--- Working data ---
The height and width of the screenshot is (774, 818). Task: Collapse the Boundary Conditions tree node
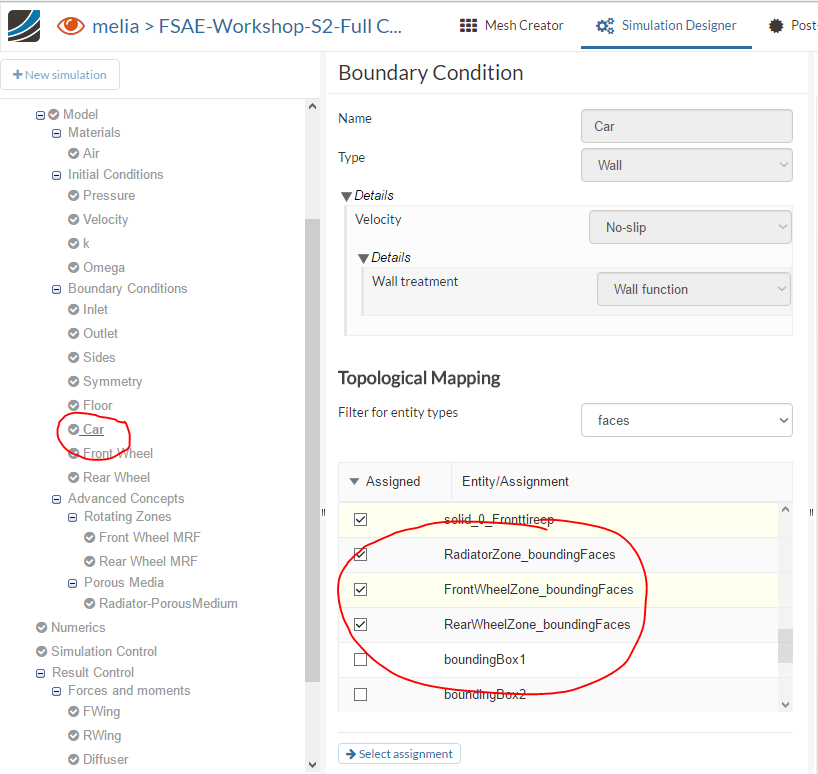pyautogui.click(x=57, y=289)
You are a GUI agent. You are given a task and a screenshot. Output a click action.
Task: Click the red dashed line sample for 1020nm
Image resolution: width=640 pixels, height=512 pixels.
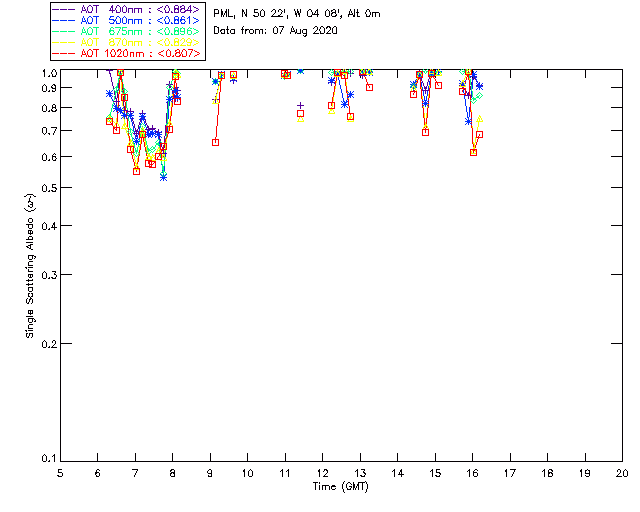pyautogui.click(x=66, y=52)
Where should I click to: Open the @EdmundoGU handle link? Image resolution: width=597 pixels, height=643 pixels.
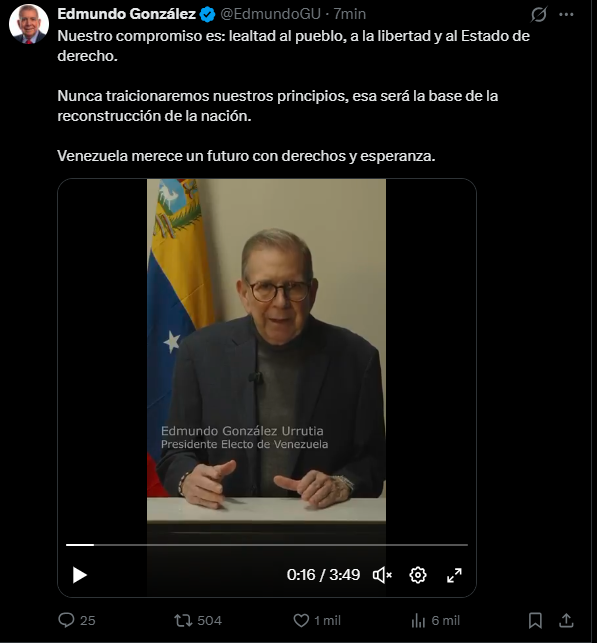click(x=270, y=14)
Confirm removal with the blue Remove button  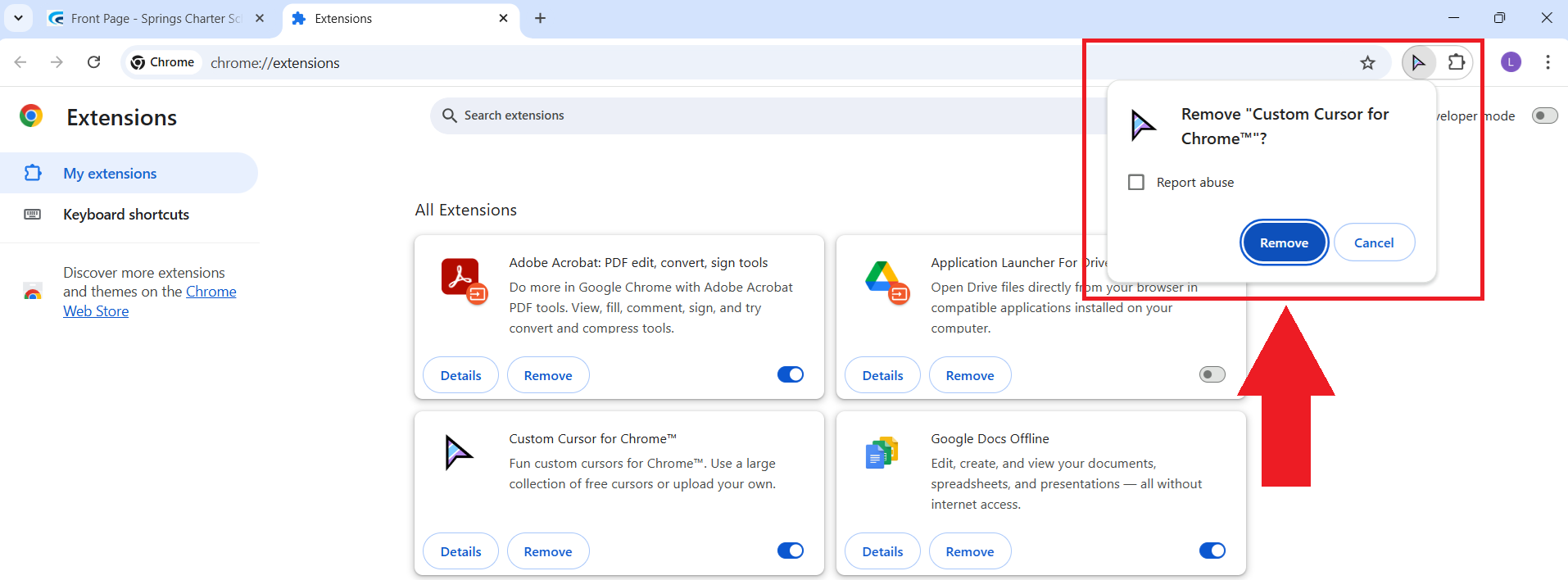click(x=1284, y=242)
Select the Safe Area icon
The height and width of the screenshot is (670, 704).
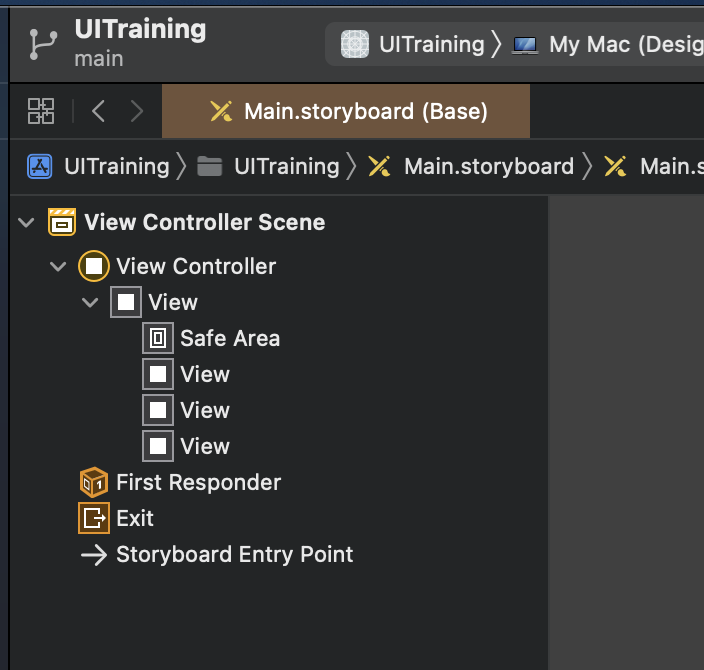pyautogui.click(x=158, y=338)
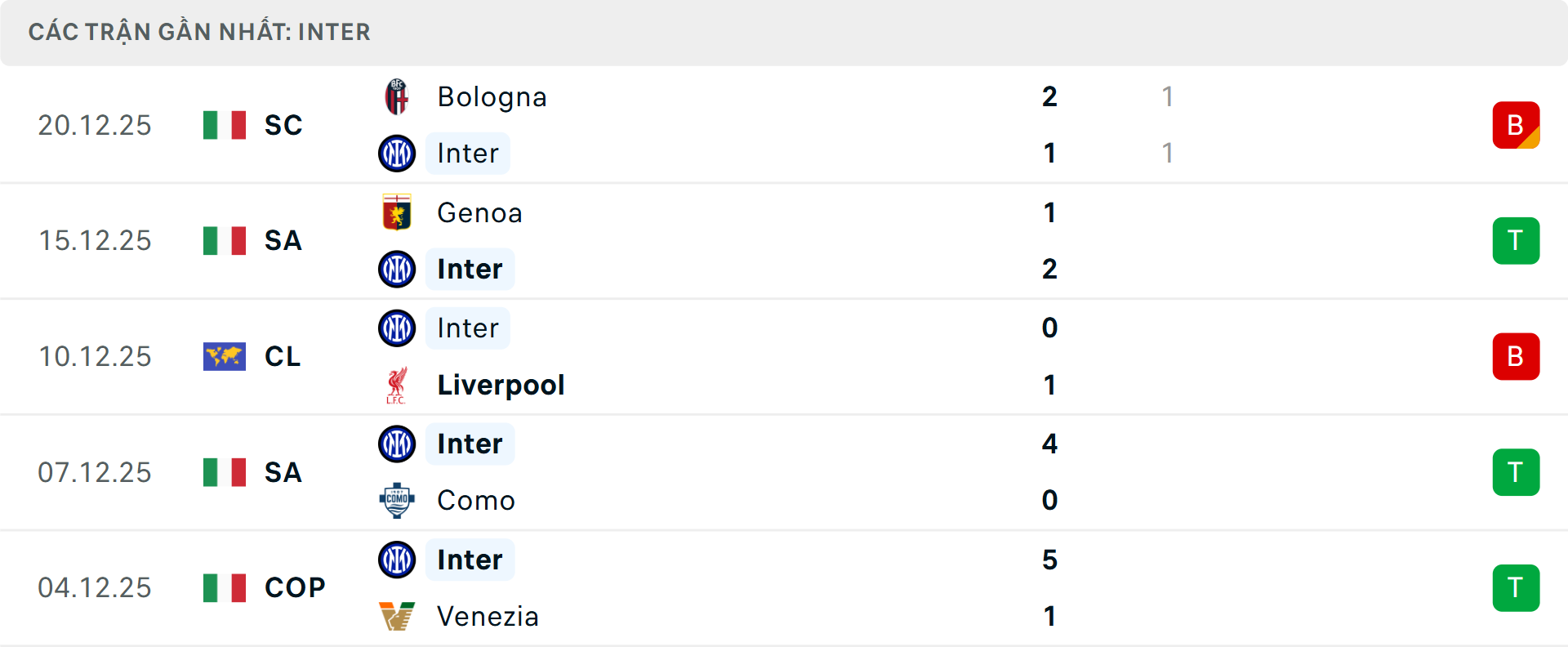Select the 20.12.25 match date
Image resolution: width=1568 pixels, height=647 pixels.
click(x=95, y=125)
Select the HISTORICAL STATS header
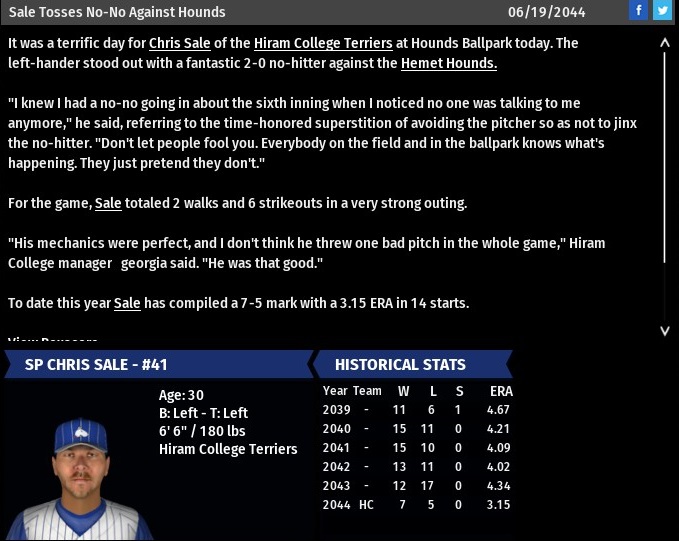Image resolution: width=679 pixels, height=541 pixels. tap(400, 365)
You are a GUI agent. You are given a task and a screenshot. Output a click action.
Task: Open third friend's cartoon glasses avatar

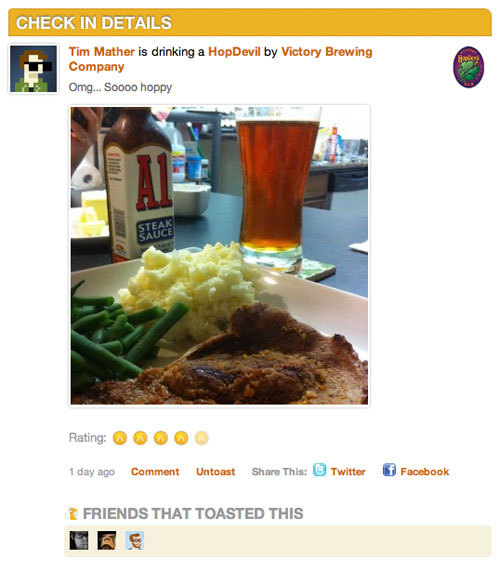[135, 540]
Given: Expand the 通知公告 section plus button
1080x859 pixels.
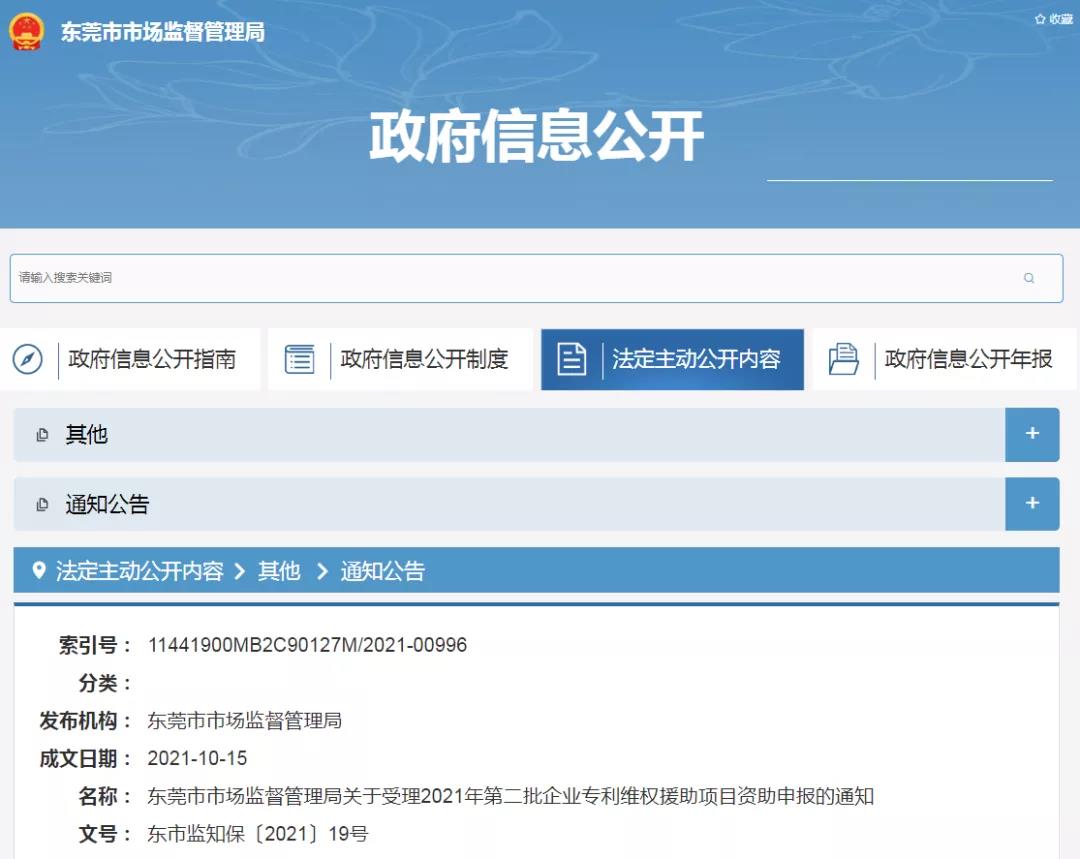Looking at the screenshot, I should coord(1032,503).
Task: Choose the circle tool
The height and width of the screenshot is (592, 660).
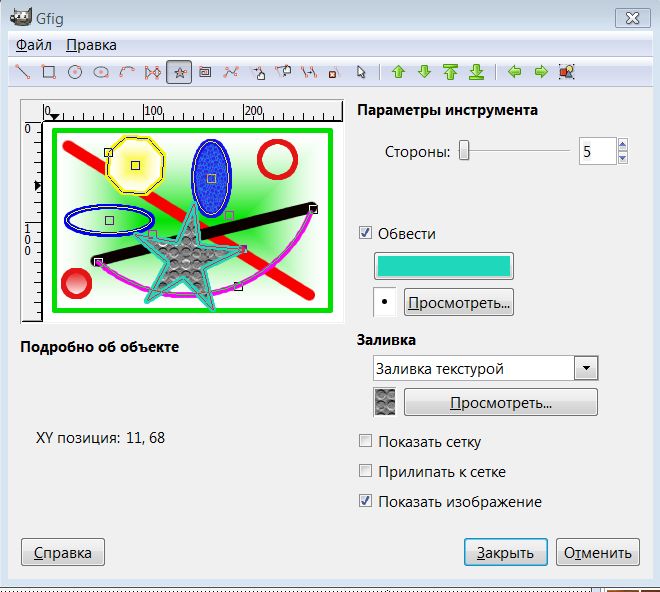Action: (x=74, y=72)
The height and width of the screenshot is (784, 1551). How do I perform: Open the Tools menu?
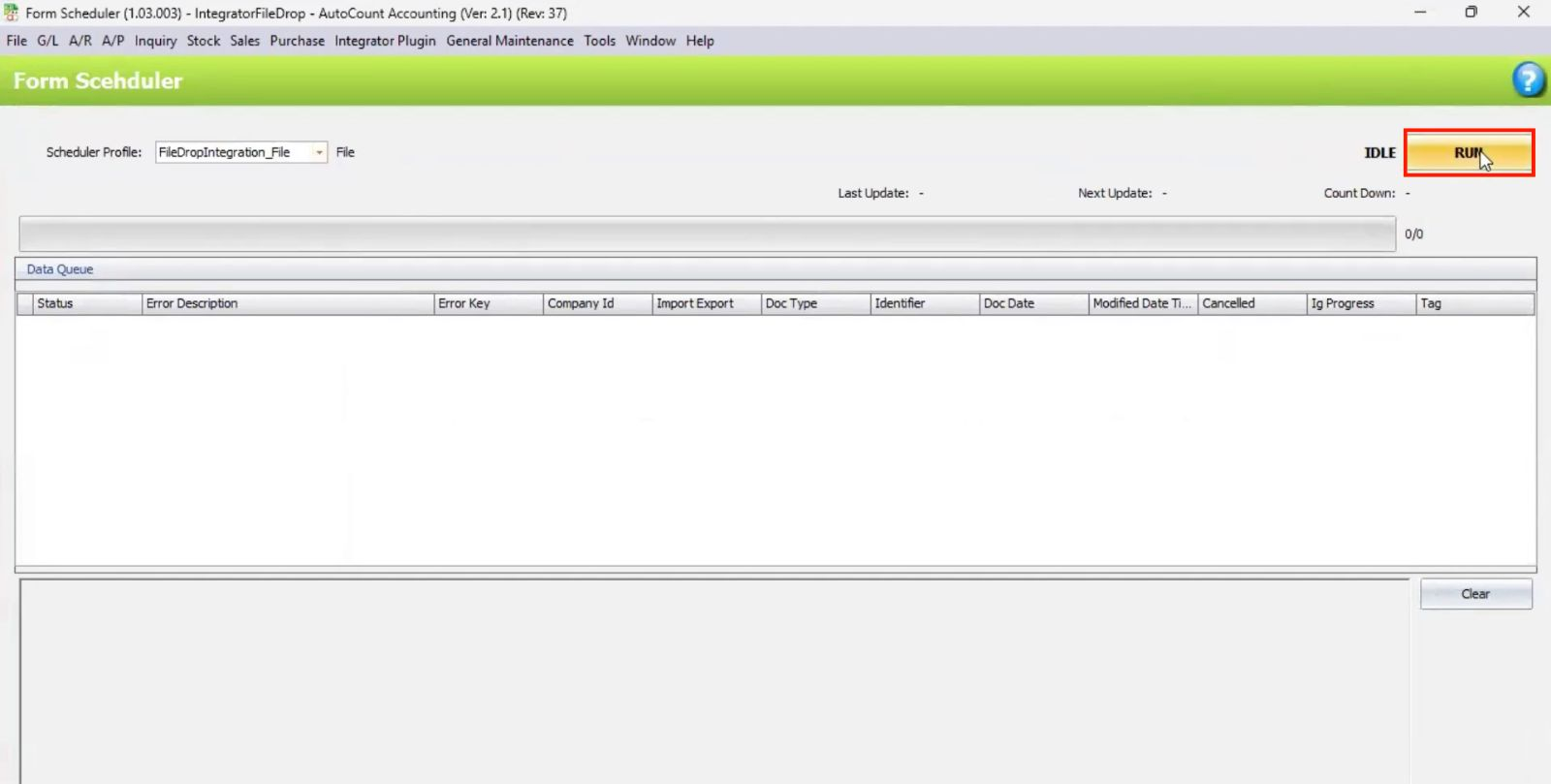[x=599, y=41]
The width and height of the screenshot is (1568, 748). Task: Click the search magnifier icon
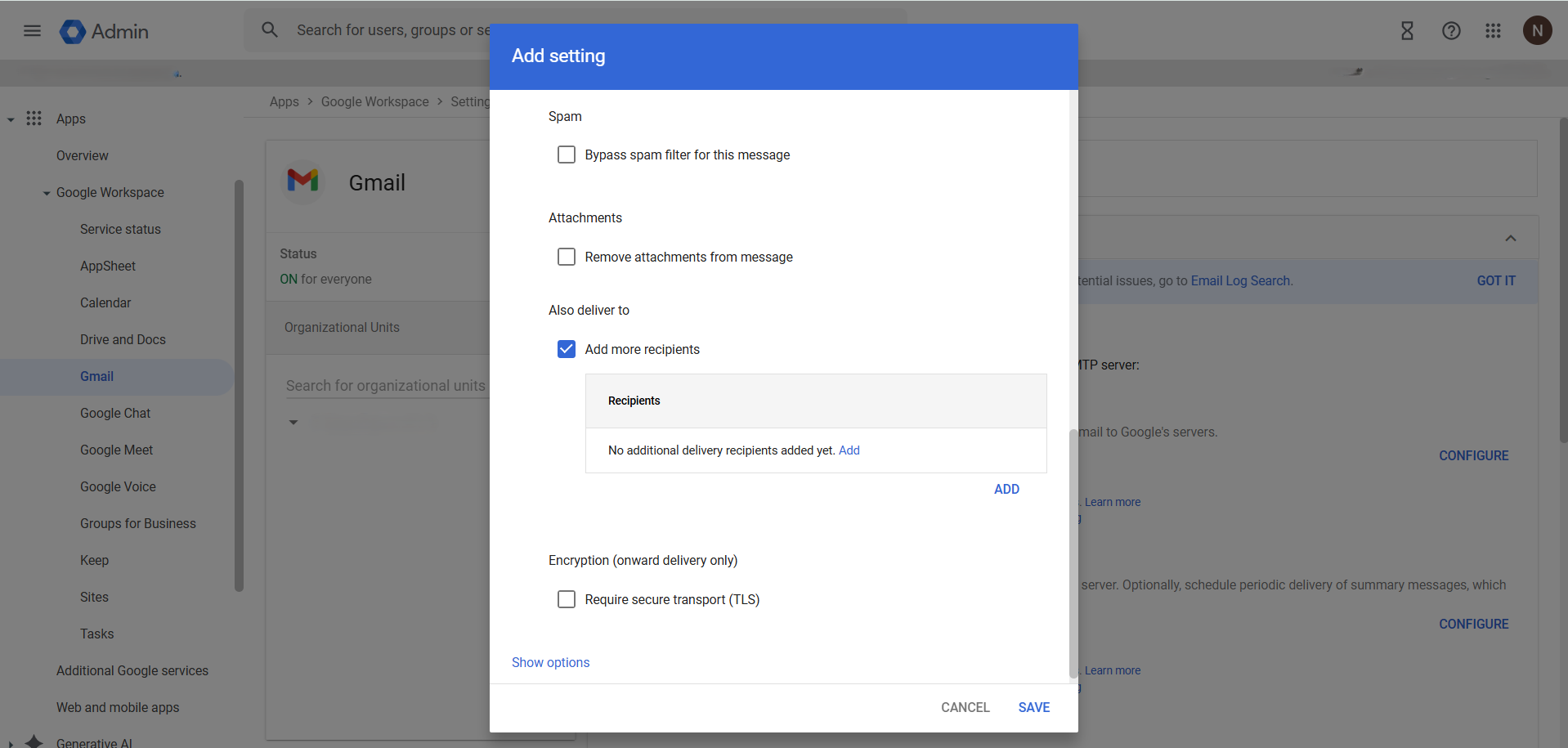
---
» Directions
On how many lines above does the word "icon" appear? Only the number should be given.

» Task output
2